Are traveler shortages in those areas the only problem airlines are facing?

  • There are a few other problems airlines are running into.
  • First and foremost, airlines are facing a shortage of pilots and flight attendants. Airlines gave some employees who volunteered extended leave their time off during the pandemic but now, they’re calling this group back to work.
  • But, around 1,000 pilots won’t be coming back after taking advantage of programs offered by companies like American Airlines that let them retire early.
  • The other problem airlines are facing is massive delays, caused in part by the quick ramp-up in travel this summer.
  • Even though passenger volumes still down nearly 20% from pre-pandemic levels, some airlines are seeing as many as 40% of flights being delayed for at least 15 minutes.
  • Both of these problems are issues airlines have to deal with, but they’re also a sign of a successful rebound. Too many customers isn’t often something employers complain about.
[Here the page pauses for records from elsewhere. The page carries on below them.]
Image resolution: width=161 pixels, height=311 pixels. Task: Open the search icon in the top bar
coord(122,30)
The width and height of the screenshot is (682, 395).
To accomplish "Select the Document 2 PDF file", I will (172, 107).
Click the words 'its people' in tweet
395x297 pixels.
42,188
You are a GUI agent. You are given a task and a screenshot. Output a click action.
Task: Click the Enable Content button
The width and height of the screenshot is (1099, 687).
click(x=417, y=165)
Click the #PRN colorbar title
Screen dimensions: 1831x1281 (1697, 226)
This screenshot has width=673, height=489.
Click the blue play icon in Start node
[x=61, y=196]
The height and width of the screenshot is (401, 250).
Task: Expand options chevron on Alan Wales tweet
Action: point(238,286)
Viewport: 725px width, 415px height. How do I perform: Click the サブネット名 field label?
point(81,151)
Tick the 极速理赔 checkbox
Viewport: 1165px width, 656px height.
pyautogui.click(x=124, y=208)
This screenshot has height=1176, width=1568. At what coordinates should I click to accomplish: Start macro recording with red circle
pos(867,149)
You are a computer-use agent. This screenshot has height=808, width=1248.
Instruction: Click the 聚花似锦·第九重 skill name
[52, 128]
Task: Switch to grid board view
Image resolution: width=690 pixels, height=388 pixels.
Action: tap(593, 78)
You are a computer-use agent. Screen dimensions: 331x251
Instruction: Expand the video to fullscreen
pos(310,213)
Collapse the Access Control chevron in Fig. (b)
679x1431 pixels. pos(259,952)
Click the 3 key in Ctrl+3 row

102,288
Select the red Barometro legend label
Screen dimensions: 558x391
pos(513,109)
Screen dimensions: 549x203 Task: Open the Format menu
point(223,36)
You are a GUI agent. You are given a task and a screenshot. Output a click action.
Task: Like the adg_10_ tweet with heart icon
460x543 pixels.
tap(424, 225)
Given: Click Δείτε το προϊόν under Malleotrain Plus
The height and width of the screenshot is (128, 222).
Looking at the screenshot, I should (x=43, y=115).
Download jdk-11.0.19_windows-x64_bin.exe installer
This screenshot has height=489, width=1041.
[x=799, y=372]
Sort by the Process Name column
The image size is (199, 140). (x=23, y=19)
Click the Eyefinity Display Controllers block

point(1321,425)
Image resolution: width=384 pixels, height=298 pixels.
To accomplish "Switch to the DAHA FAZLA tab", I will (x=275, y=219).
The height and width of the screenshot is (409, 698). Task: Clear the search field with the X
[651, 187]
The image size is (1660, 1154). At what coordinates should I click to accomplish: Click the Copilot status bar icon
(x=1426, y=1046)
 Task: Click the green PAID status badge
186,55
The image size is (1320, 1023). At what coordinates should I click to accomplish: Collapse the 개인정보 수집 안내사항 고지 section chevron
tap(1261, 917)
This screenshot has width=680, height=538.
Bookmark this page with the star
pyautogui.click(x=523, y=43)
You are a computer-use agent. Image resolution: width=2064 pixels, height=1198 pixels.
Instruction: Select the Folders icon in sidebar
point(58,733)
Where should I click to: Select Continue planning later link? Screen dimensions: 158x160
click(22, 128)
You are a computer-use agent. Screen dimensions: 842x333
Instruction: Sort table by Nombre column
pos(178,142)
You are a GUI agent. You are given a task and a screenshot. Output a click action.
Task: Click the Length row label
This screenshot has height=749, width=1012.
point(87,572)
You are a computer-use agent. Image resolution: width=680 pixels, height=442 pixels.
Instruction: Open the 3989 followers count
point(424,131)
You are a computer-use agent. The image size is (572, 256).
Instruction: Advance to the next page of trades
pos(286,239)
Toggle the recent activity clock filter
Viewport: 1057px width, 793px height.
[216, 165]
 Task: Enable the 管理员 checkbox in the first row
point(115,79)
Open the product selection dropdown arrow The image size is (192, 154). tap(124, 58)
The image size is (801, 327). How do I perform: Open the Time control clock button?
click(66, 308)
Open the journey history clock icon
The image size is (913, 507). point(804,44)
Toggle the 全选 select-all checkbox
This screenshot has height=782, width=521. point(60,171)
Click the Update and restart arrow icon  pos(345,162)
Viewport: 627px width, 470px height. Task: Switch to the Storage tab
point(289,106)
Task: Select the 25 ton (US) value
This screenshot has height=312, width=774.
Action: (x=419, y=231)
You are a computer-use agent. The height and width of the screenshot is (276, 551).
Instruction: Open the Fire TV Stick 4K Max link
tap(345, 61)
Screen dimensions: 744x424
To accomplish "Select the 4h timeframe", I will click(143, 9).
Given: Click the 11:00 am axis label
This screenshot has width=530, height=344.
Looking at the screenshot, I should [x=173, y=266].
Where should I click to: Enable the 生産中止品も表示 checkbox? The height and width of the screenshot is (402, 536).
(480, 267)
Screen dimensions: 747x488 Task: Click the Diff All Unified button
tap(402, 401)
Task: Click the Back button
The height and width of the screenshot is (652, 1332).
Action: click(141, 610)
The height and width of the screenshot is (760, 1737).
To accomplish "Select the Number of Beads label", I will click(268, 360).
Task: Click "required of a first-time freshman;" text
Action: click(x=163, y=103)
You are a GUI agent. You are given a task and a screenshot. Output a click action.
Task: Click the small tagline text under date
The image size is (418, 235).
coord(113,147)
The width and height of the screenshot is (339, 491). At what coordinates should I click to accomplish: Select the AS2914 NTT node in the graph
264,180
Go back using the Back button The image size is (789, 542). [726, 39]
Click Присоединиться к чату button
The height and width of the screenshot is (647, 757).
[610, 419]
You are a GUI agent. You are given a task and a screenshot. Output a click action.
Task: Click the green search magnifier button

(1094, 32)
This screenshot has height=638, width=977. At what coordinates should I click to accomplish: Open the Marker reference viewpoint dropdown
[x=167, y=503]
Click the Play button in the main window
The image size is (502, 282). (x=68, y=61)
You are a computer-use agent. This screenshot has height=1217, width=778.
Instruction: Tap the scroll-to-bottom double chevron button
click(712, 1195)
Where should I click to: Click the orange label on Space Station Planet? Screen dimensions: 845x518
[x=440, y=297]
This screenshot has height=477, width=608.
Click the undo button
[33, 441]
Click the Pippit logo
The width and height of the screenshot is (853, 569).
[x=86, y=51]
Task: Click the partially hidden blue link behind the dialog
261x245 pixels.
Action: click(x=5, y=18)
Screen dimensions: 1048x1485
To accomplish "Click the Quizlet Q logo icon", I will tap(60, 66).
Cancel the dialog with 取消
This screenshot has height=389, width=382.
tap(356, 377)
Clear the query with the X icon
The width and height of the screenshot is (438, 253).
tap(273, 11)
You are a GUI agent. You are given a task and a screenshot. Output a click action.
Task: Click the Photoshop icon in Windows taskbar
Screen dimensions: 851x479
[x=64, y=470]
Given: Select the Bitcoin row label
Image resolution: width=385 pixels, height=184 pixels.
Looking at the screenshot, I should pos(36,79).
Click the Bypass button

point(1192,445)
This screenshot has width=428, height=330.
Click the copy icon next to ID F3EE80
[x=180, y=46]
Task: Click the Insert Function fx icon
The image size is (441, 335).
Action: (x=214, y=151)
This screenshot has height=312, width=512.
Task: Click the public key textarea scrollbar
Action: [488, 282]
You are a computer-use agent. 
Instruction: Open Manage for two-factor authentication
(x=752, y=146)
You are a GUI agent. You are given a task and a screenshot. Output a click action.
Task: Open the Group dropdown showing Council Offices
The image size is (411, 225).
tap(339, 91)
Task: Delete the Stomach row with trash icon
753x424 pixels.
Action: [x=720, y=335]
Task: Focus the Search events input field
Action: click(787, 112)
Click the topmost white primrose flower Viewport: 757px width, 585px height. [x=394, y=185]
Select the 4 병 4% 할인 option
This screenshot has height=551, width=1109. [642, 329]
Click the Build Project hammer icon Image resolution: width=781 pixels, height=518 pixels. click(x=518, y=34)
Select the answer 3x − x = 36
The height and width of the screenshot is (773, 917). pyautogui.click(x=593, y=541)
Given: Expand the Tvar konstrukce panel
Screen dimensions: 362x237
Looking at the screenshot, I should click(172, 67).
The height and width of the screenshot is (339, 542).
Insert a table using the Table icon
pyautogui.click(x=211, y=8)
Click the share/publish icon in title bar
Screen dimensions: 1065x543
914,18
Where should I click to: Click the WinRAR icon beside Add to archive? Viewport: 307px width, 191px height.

What about the delta variant?

  • So far, airline executives say that the delta variant of COVID-19 hasn’t slowed down ticket sales. “We haven’t seen any impact at all on bookings, which continue to just get stronger and stronger every week,” said Scott Kirby, chief executive officer of United Airlines.
  • Airlines are saying that a high percentage of their best customers are fully vaccinated, which could be the reason ticket sales are largely unaffected.
  • According to United Airlines, 84% of the members of its frequent flyer program are fully vaccinated.
  • And, airlines are now even lobbying for the Biden administration to lift restrictions that prevent people from other countries entering the US.
  • As of now, the restrictions stay in place, but officials say that airlines are working closely with the government in a two-way conversation.

What’s next?

  • The hope for airlines is that amid a labor shortage, they’ll be able to fill some of the shortages they have among employees.
  • But, as far as things like business and international travel go, airlines are optimistic they’ll return in full swing.
  • For the delta variant, right now, it doesn’t yet seem likely airlines will be shutting down anytime soon due to outbreaks, with recovery going full-steam ahead.